▸ Prompt: Among the lines below, how many have the word "sidebar"? The reply is that number alone.

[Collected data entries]
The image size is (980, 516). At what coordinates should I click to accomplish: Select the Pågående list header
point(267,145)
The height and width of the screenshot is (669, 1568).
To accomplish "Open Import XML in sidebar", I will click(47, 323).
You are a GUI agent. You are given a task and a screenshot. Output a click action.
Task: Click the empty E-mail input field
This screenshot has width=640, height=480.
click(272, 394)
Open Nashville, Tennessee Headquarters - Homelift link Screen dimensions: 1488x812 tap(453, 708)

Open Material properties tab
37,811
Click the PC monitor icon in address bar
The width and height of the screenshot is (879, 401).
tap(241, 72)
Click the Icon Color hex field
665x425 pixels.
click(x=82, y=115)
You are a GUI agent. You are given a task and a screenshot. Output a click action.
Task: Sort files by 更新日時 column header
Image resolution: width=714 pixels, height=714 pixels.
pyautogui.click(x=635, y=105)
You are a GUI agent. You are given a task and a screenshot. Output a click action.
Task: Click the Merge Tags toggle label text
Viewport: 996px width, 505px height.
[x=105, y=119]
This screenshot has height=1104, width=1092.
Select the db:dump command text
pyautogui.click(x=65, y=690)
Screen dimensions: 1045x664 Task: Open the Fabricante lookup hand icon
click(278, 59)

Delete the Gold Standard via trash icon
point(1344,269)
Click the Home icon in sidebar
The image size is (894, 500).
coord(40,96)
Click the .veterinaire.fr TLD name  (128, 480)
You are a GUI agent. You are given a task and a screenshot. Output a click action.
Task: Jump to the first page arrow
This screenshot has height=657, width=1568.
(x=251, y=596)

▸ Answer to the exercise: 2